Work request
Only one stretch of lines is wanted: the line with "Click the inline" through the final line of the material. Restate it word for word, minus pictures.

Provided material

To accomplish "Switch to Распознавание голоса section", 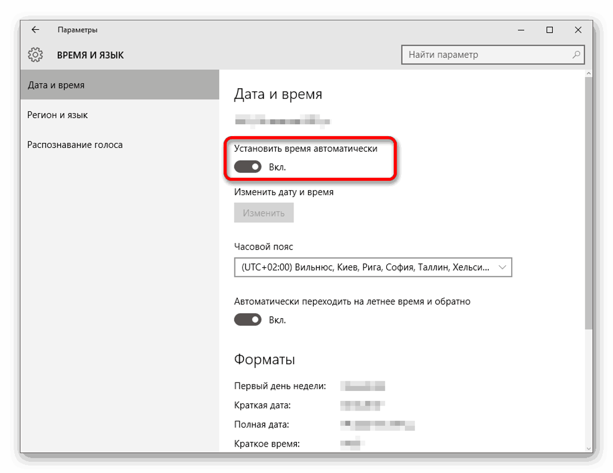I will point(75,145).
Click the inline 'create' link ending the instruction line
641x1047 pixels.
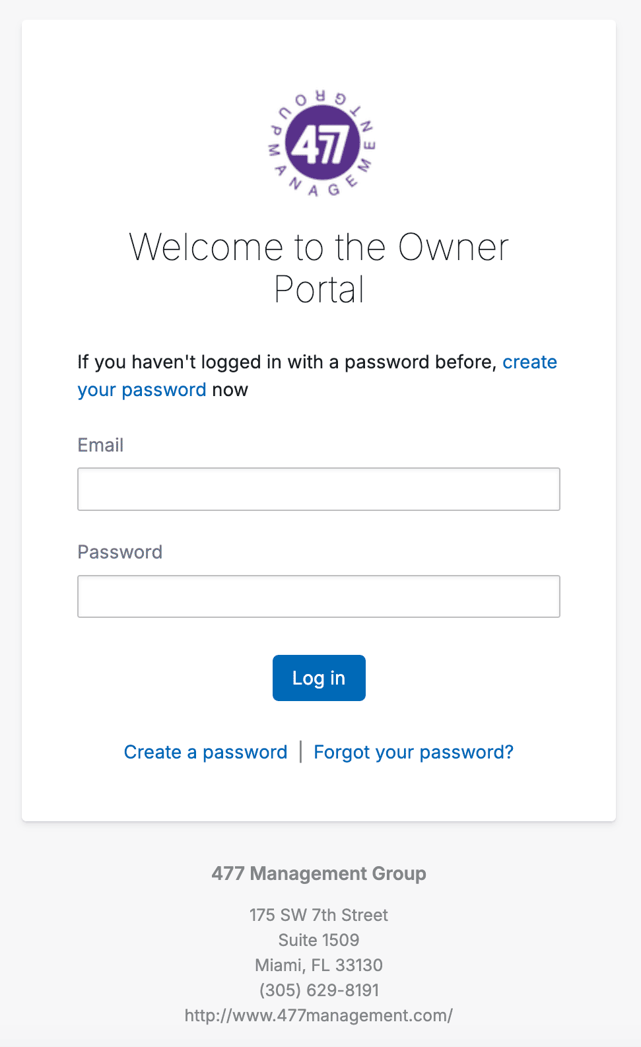click(x=530, y=362)
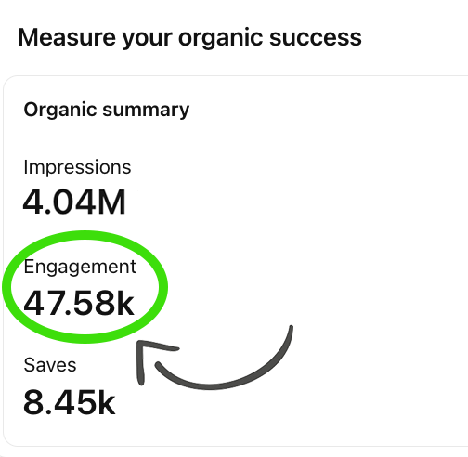The height and width of the screenshot is (457, 468).
Task: Click the k suffix of 8.45k
Action: [x=106, y=401]
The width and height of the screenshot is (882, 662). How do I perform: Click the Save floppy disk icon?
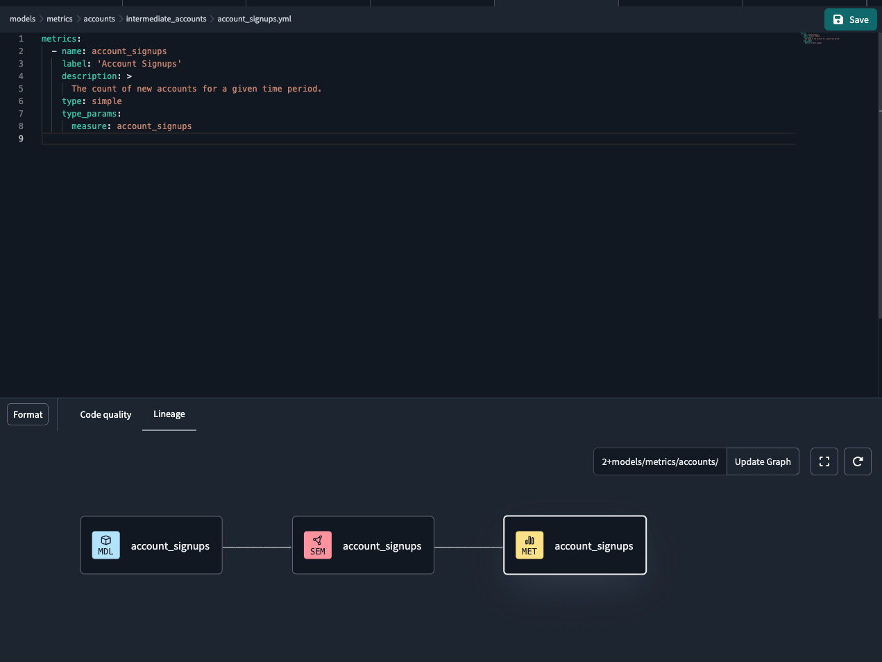point(838,19)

Result of this exercise
Click the inline 'create' link ending the instruction line
641x1047 pixels.
click(x=530, y=362)
The height and width of the screenshot is (457, 468).
Task: Click the k suffix of 8.45k
Action: [x=106, y=401]
The width and height of the screenshot is (882, 662). How do I perform: Click the Save floppy disk icon?
point(838,19)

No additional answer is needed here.